Évidemment, toute tentative d’échapper au paiement de la taxe fait l’objet de menaces explicites d’amendes à des montants faramineux s’accompagnant de l’arraisonnement du bateau !

Autrement dit, l’Etat grec après avoir dépensé sans compter l’argent qu’il n’avait pas, après avoir été renfloué par les autres Etats de l’Union Européenne, a décidé de récupérer de la main gauche ce qu’il est obligé de donner de la main droite en rançonnant les ressortissants de ces pays !

Le problème qui se pose est triple :

– un impôt, quelque soit sa justification, n’est qu’un vol ou une extorsion de fonds exercée à l’encontre d’une certaine catégorie de personnes,

– les plaisanciers dépensent pendant leur séjour en Grèce notamment au niveau de l’alimentation, du carburant et fréquentent les tavernas (restaurants) ; ils paient donc des taxes à la consommation et contribuent à l’économie du pays et dans des proportions non négligeables … mais cela n’était sans doute pas suffisant !

– d’autres pays se sont essayés à cet exercice du racket fiscal et s’y sont toujours cassés les dents car les bateaux sont des meubles immatriculés ; ils peuvent bouger et ils ne vont pas s’en priver. La France a ainsi essayé de taxer les gros yachts fréquentant la côte d’Azur et spécialement la baie de St Tropez avec pour résultat immédiat le départ des bateaux pour des mers plus accueillantes et un bénéfice pour le fisc français pratiquement nul !

Conclusion :

Les autorités helléniques s’imaginent sans doute qu’elles vont pouvoir impunément rançonner les plaisanciers et certes cela va fonctionner au moins cette année ; le temps que les intéressés trouvent une solution de rechange mais il est douteux qu’elles puissent en retirer à long terme les bénéfices escomptés.

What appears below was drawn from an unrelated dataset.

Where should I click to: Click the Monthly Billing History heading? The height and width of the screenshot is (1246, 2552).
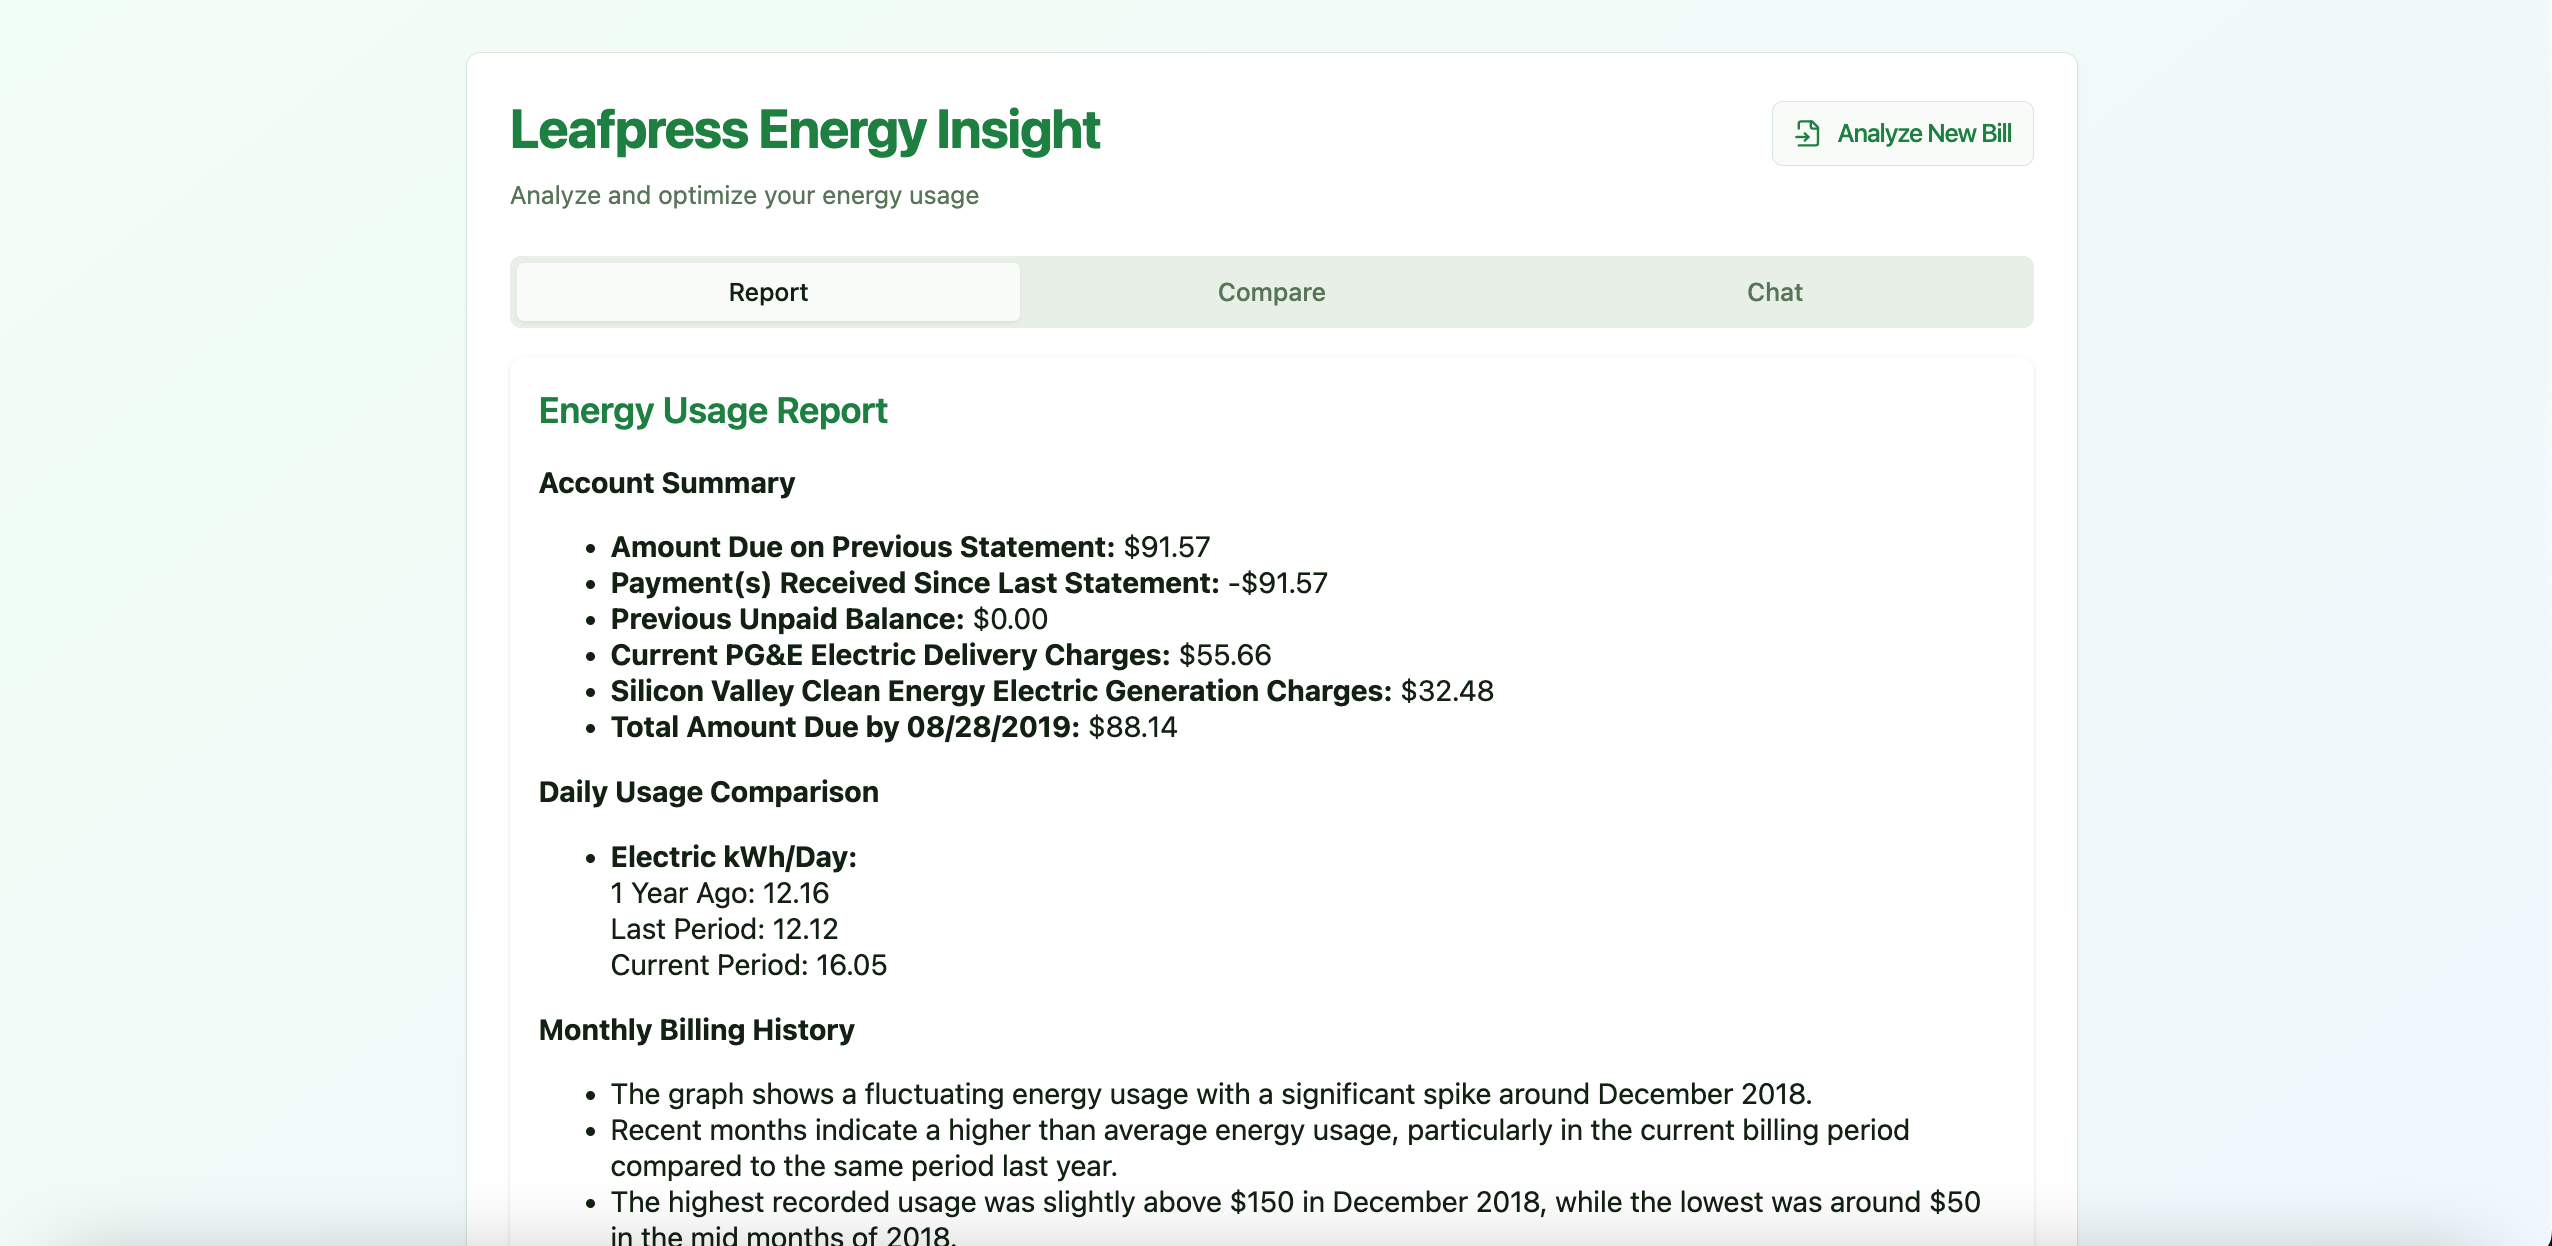[x=696, y=1030]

Le résultat final sera inexorable : les plaisanciers vont fuir les eaux helléniques avec pour corollaire une diminution des rentrées fiscales … pour l’Etat grec et des pertes de chiffre d’affaires pour les commerçants et restaurateurs qui ont eu beaucoup de mal à se remettre de la crise de 2015 !

Car, la règle intangible est que nul n’est irremplaçable !

E Macron a appris à ses dépens qu’il fallait manier l’arme fiscale avec beaucoup de discernement mais, comme on peut le voir, la France n’a malheureusement pas le monopole des politiciens imbéciles !

l’Etat grec pourra toujours revenir ultérieurement sur cette loi mais le mal sera fait …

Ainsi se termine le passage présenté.